10. Menilai fungsi pernafasan juga sangat penting. Jika kekuatan pernapasan batuk atau
kliring tenggorokan tidak memadai, risiko aspirasi meningkat.
11. Langkah terakhir dalam pemeriksaan fisik adalah pengamatan langsung dari tindakan
menelan. Minimal, menonton pasien sementara dia minum air. Jika memungkinkan,
menilai makan pasien berbagai tekstur makanan. Sialorrhea, inisiasi menelan

29
tertunda, batuk, atau kualitas suara serak basah atau mungkin menunjukkan masalah.
Setelah menelan, mengamati pasien selama 1 menit atau lebih untuk melihat apakah
respon batuk tertunda hadir.
Berbagai tes dapat digunakan untuk disfagia:8
1. Endoskopi atau esophagoscopy, tabung dimasukkan ke kerongkongan untuk membantu
mengevaluasi kondisi kerongkongan, dan mencoba untuk membuka bagian-bagian yang
mungkin tertutup.
2. Manometry esofagus, tabung dimasukkan ke dalam perut untuk mengukur perbedaan
tekanan di berbagai daerah.
3. X-ray leher, dada, atau perut dapat diambil.
4. Barium x-ray, gambar bergerak atau video x-ray diambil dari kerongkongan saat menelan
barium, yang terlihat pada x-ray.

E. Disfagia Orofaringeal
Disfagia orofaringeal (Oropharyngeal dysphagia/OPD) terjadi ketika mekanisme
orofaringeal dalam proses menelan yang dalam keadaan normal menjamin perjalanan
lengkap bolus dari mulut ke kerongkongan dan secara bersamaan melindungi jalan napas,
menjadi terganggu. Aspirasi pneumonia, malnutrisi, dan kualitas hidup berkurang dapat
terjadi akibat OPD. Walaupun terdapat banyak penyebab OPD, trauma serebrovaskular
merupakan penyebab kasus terbanyak, dan pneumonia aspirasi merupakan penyebab
umum kematian pada pasien ini. Kondisi neurologis lain seperti penyakit Parkinson
bertanggung jawab atas sejumlah kasus OPD, dengan gangguan miopati dan lesi
struktural yang menjadi sebagian besar penyebab lainnya. Meskipun segudang penyebab
OPD, hasil akhir patofisiologis jatuh ke salah satu dari dua kategori yang saling terkait:
1) kelainan transfer bolus, dan 2) kelainan perlindungan jalan napas. Kelainan transfer
bolus dapat dikelompokkan lagi ke dalam yang disebabkan oleh: 1) Kegagalan pompa
orofaringeal, 2) gangguan koordinasi oral/faring, dan 3) obstruksi aliran keluar faring.9

30

Gambar 5. Penyebab disfagia orofaring. Diunduh dari http://www.sld.cu/galerias/pdf/sitios/rehabilitacionlogo/disfagia_orofaringea.pdf. Pada tanggal 18 September 2015, pukul 22.00 WIB.

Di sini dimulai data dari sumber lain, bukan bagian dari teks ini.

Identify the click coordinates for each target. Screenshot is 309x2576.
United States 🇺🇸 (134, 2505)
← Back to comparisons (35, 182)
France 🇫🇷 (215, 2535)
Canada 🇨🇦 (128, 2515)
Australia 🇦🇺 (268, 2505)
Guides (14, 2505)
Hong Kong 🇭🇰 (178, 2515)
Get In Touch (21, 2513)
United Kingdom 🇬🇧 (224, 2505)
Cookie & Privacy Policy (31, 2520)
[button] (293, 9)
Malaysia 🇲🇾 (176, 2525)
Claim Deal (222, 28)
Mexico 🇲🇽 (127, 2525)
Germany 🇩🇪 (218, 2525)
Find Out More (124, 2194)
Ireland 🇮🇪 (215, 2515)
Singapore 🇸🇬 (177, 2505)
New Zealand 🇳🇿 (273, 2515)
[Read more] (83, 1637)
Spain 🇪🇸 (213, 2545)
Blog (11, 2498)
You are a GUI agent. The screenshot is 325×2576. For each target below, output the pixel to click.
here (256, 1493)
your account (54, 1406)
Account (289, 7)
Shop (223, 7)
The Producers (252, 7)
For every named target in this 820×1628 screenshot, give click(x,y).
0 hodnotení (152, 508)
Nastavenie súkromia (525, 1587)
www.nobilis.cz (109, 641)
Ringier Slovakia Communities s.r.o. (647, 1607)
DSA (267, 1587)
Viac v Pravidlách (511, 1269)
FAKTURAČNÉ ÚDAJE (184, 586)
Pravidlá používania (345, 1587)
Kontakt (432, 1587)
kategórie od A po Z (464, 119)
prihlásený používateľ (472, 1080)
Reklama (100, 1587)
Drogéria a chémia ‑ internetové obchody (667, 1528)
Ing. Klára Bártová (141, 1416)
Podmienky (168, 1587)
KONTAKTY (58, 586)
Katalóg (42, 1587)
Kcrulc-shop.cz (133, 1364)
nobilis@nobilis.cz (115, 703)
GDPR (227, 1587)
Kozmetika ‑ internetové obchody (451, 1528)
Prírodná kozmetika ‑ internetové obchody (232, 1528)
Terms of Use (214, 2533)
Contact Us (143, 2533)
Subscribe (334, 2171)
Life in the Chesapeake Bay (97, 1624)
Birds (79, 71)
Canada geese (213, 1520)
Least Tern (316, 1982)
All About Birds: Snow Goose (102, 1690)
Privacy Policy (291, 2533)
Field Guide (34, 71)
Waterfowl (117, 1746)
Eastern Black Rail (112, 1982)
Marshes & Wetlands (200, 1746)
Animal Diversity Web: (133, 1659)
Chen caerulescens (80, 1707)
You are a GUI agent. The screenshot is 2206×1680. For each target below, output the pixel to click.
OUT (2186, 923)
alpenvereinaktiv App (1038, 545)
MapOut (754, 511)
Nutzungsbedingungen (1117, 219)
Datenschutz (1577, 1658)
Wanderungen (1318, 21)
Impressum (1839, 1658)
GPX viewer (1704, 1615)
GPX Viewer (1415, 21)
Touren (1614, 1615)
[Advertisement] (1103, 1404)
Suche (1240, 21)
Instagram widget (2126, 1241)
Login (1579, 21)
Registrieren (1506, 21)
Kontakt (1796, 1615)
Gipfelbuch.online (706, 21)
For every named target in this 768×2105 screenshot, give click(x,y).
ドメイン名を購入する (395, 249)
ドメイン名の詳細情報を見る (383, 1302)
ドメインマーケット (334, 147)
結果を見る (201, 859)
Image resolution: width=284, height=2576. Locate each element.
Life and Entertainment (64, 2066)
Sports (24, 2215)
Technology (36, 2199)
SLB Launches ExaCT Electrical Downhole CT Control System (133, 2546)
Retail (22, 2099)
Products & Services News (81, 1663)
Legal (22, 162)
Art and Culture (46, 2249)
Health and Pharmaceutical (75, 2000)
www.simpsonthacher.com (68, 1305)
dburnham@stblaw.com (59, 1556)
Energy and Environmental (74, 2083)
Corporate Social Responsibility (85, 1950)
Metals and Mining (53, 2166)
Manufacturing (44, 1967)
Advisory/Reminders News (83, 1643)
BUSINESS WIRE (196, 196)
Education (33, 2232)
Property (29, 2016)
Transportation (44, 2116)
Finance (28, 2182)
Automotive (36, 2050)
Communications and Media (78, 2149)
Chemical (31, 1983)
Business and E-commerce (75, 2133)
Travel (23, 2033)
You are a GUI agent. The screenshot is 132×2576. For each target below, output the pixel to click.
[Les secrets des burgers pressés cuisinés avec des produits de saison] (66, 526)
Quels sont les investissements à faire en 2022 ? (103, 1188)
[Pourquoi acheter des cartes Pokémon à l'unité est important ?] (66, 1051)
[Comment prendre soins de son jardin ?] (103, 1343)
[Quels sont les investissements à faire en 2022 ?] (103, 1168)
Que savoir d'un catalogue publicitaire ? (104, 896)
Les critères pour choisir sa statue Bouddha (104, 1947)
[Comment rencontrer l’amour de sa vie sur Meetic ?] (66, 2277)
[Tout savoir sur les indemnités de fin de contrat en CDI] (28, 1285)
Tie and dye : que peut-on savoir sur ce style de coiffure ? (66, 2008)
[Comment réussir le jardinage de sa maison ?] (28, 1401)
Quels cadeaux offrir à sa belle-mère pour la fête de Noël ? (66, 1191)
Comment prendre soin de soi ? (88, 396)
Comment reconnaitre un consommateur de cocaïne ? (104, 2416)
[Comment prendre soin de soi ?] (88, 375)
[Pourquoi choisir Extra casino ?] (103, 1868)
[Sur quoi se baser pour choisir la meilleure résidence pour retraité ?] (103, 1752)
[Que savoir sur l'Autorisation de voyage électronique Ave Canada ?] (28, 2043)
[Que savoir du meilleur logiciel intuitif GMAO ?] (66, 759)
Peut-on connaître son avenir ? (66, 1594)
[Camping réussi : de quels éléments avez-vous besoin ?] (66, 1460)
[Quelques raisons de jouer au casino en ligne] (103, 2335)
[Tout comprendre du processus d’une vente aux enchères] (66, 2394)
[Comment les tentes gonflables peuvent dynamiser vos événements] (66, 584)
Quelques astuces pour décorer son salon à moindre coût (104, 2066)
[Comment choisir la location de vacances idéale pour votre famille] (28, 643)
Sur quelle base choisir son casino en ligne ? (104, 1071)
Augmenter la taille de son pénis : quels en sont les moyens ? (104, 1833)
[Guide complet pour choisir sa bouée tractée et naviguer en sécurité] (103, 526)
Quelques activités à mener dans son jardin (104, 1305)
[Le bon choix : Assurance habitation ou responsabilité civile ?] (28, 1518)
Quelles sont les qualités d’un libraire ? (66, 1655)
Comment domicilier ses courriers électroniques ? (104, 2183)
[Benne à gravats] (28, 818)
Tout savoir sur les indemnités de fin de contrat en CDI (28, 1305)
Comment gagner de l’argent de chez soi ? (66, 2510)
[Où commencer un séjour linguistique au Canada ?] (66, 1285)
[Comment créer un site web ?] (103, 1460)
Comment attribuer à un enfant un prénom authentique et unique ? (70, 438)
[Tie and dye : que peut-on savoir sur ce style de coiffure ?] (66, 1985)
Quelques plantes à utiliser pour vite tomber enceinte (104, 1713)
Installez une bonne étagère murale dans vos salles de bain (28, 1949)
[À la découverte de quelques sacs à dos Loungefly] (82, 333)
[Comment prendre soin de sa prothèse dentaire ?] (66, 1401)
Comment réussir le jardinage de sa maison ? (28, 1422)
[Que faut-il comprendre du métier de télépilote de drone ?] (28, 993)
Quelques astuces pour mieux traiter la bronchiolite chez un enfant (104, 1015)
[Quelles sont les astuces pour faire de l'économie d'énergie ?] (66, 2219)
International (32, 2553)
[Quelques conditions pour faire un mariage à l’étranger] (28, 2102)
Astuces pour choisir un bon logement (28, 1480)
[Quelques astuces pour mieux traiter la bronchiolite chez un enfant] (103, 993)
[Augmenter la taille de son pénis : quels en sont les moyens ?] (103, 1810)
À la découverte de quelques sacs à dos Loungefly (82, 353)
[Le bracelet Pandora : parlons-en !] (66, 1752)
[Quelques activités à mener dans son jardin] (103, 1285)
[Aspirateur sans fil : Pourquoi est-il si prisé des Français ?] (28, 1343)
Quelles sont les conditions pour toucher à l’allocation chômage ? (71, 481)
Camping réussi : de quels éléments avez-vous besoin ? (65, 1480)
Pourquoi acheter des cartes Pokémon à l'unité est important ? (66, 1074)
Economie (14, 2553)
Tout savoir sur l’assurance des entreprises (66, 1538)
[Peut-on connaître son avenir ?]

Gangguan menelan dapat terjadi pada ketidaknormalan setiap organ yang berperan dalam
proses menelan. Dampak yang timbul akibat ketidaknormalan fase oral antara lain: 5
1.

Keluar air liur (drooling = sialorrhea) yang disebabkan gangguan sensori dan motorik
pada lidah, bibir dan wajah.

2.

Ketidaksanggupan membersihkan residu makanan di mulut dapat disebabkan oleh


defisiensi sensori pada rongga mulut dan/atau gangguan motorik lidah.

3.

Karies gigi yang mengakibatkan gangguan distribusi saliva dan meningkatkan


sensitivitas gigi terhadap panas, dingin dan rasa manis.

4.

Hilangnya rasa pengecapan dan penciuman akibat keterlibatan langsung dari saraf
kranial.

5.

Gangguan proses mengunyah dan ketidaksanggupan memanipulasi bolus.

6.

Gangguan mendorong bolus ke faring.

31
7.

Aspirasi cairan sebelum proses menelan dimulai yang terjadi karena gangguan motorik
dari fungsi lidah sehingga cairan akan masuk ke faring sebelum refleks menelan
muncul.

8.

Rasa tersedak oleh batuk pada saat fase faring.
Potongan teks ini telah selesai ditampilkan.